YMCA. Avenue du Parc. Celui-là même où, il y a quelques années, on a givré les fenêtres à la demande des voisins juifs hassidiques qui n’aimaient pas être exposés à la vue de corps de pécheresses Lululemon. Ce YMCA où, au nom de la laïcité, on a dégivré cet accommodement déraisonnable. Vous vous en souvenez? Alors, je suis là, l’an dernier, pour un cours de yoga. Au centre de la pièce, on a installé une photo d’un Dieu hindou dont j’ignore le nom.

Une vingtaine de femmes sont couchées sur leur tapis. La monitrice nous dit de faire des «aum» et nous demande de remercier le Dieu sur la photo. Elle nous demande, ensuite, de fermer les yeux et d’imaginer qu’avec le bassin, on fait corps avec la surface terrestre: «Imaginez que vous êtes une fleur qui germe dans le sol, que vous faites corps avec la planète»…

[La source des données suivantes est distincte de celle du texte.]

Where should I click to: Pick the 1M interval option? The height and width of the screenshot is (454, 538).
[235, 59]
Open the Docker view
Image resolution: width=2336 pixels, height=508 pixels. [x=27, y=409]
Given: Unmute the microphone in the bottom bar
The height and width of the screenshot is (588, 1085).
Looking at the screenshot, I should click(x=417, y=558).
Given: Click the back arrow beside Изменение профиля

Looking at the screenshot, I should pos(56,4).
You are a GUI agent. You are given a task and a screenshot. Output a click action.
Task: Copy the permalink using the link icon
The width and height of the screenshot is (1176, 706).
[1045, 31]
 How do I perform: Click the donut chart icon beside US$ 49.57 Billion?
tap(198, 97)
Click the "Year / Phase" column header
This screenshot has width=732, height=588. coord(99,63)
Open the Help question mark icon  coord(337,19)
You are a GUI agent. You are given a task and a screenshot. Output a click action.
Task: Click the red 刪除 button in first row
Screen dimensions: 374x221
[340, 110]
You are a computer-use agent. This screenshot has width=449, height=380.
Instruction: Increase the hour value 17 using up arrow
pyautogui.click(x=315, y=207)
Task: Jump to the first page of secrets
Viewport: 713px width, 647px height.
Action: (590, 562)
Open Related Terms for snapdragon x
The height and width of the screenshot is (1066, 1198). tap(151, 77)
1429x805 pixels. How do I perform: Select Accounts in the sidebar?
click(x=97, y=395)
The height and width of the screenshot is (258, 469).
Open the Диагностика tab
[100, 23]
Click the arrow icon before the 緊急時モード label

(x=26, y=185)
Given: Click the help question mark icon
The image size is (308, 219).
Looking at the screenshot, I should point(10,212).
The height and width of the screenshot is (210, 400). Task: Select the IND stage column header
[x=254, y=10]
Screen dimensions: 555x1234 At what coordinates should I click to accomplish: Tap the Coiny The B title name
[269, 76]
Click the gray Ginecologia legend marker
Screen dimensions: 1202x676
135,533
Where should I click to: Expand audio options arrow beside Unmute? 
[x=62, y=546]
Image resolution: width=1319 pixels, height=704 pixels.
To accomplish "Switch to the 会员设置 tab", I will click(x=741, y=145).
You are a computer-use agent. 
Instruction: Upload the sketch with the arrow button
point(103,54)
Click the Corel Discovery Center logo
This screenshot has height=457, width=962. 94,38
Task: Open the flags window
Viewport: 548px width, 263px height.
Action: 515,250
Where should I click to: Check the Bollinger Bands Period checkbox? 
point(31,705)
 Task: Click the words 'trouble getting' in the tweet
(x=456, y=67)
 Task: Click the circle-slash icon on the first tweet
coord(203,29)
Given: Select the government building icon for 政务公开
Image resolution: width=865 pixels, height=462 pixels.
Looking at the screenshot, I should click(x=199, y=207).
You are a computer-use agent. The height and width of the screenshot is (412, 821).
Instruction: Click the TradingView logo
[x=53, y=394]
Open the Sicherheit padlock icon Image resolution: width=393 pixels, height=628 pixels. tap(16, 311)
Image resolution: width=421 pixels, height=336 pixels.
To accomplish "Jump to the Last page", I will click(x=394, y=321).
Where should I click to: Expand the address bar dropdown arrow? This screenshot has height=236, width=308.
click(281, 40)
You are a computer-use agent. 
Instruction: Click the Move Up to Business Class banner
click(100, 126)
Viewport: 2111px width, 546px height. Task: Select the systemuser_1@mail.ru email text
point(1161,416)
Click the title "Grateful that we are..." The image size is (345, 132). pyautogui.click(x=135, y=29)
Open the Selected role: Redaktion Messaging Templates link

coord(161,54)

Cette spiritualité de pacotille à la sauce ethnobobo me fait oublier quelques secondes ma tâche. La monitrice m’enligne. Elle vient près de moi et pèse doucement sur mon ventre. Elle me dit d’aligner mes chakras. Dès qu’elle a le dos tourné, un fou rire irrésistible me gagne. Je me dis que toutes ces femmes libérées qui obéissent sans remettre en question ces injonctions pseudo-religieuses refuseraient catégoriquement de prononcer des prières en latin. Mais des prières en sanskrit, sure! Pas de problème. J’ai tellement ri de cette contradiction de notre société soi-disant libérée du religieux que j’ai dû sortir du cours de yoga. Évidemment, je me suis plainte. On m’a expliqué courtement que «certains apprécient». On est indulgent avec le pseudo-religieux.

Scène trois

Chaque année, quand je descends la grande côte de Saint-Joseph-de-la-Rive, je la guette dans le creux du paysage. Je sais qu’elle m’attend paisiblement avec ses lattes de bois blanches et son toit de tôle gris. Elle trône sur la berge, entre la voie ferrée et le fleuve. Cette église rime dans ma vie avec la fête du recommencement. Chaque année à Pâques, on loue une maison avec des copines, là où le fleuve fait penser à la mer. À l’arrivée, j’ai mon p’tit rituel. Je m’installe dans le ventre solitaire de l’église du village et je prie. Je remercie et je demande toutes sortes de choses. Je demande des affaires à quelqu’un. Qui au fait? À mon inconscient? À une abstraction? À Dieu? J’assume le côté un peu paradoxal de cette démarche. Je cède à la tentation du sacré. Bien qu’athée, je cède donc une fois par année, à Pâques, dans Charlevoix, à la tentation du sacré dans une église un peu magique. Je le fais, en toute connaissance de cause, en toute conscience de mes contradictions spirituelles. Consciente, sans tapis de yoga et libre de ne pas être zen. Docteur?